Women who did time at Robben Island - the Dutch Years

While volumes had already been written on the subject of Robben Island's most famous prisoner, Nelson Mandela, not much is known about the women who had spent time on the island, whether as inmates, as workers or for other reasons.

Incidentally, one early name of Robben Island was Isla de Cornelia, to honor the mother of a Dutch ship captain Joris van Spilbergen who stopped there during the early 1600s.

The first known group of Robben Islanders that might have included women, was that of Autshumato's people. Autshumato, better known to history books as Harry, was a Khoi man who had been taken by the British to England, where he learned their language. Upon his return, he began to act as an interpreter. During the 1630s, Autshumato's small group of followers lived from time to time on Robben Island, scavenging penguins for food.

From 1657, relatively soon after the 1652 founding of the Cape Colony, a Dutch postholder was stationed on the island, and several of the wives of such officials are known to have accompanied their husbands. Jan Wouterssin, the first postholder went in disgrace, disciplined for insulting behaviour and it was noted that his punishment was mitigated only in consideration of his (unnamed) slave wife, who was pregnant at the time.

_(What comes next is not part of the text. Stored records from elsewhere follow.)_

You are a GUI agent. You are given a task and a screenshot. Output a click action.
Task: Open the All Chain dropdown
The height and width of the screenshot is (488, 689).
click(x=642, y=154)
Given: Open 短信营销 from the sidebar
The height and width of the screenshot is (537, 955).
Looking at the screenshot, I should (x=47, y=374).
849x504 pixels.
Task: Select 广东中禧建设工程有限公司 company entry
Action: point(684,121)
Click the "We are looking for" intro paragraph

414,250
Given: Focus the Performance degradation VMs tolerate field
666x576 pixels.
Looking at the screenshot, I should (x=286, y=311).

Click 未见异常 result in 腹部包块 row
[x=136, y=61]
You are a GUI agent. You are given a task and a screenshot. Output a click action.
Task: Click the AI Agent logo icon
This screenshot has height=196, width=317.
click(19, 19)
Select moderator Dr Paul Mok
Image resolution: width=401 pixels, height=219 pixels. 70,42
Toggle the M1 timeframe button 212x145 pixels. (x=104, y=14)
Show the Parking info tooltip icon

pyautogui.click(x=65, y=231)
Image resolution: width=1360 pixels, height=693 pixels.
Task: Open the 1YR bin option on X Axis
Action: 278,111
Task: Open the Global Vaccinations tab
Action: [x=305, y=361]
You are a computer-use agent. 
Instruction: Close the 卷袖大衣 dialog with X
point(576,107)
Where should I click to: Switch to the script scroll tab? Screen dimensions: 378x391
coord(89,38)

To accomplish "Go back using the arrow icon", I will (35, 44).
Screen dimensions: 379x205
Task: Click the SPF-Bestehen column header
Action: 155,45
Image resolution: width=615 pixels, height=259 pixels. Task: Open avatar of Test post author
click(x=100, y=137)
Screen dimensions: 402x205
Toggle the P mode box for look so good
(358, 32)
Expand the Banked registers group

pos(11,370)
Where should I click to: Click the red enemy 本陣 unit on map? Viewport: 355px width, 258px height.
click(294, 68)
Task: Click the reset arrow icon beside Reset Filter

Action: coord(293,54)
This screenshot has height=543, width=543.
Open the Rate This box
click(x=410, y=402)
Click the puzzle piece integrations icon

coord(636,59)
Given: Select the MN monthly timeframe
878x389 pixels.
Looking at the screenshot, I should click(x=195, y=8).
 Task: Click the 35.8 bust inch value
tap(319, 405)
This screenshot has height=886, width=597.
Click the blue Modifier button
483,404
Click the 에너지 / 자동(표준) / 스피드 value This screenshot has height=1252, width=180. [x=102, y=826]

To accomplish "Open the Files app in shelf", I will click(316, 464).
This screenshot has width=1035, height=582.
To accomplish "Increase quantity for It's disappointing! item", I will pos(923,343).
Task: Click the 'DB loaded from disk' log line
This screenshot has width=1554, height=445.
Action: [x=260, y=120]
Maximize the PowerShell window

Another woman sent to Robben Island was the slave Eva, who was to help with lime gathering operations. About her, Wouterssin had many complaints. Allegedly, she would not obey any directions and spent most of her time chasing sheep around. At the time, there was still relatively few slaves in the Cape and Eva came from Madagascar, which had been under French rule since 1642. What language barriers this poor woman had to overcome in a Dutch-speaking community, can only be imagined. Eva returned to the mainland around the same time Wouterssin did.

Jan Sacharias, fourth postholder on Robben Island, had married an ex-slave named Maria of Bengal who also lived there.

By far the most famous woman to live on Robben Island during this period, was Krotoa, also known as Eva, the young Khoi interpreter who could easily be described as the Pocahontas of the Cape. The niece of Autshumato, she had a gift for languages, being fluent in Dutch, English, French and Portuguese. Embracing colonial life, she married Danish explorer and doctor Pieter van Meerhoff and accompanied him to the Robben Island in 1665 when he became its administrator. When he was killed, she returned to Dutch society on the mainland in September
1668, but grief and alienation led to problems with alcoholism. When she became too much of a scandal for the colony, she was returned to the desolate island, in March 1669 this time as inmate. She died there on the 29th of July, 1674.

The majority of those imprisoned on Robben Island during Dutch Rule were male, but in 1677, a Dutch widow, Mayke van der Berg, is named as having spent a month there for theft, before being deported. According to some reports, no women stayed on the island after this time, but one story contradicts this. In 1728, one of the inhabitants of Robben Island, was a royal exile, the Prince of Ternaten in the Moluccas, whose gambling and womanizing with female slaves became so notorious, he was actually removed from the island. None of his female companions were named, though.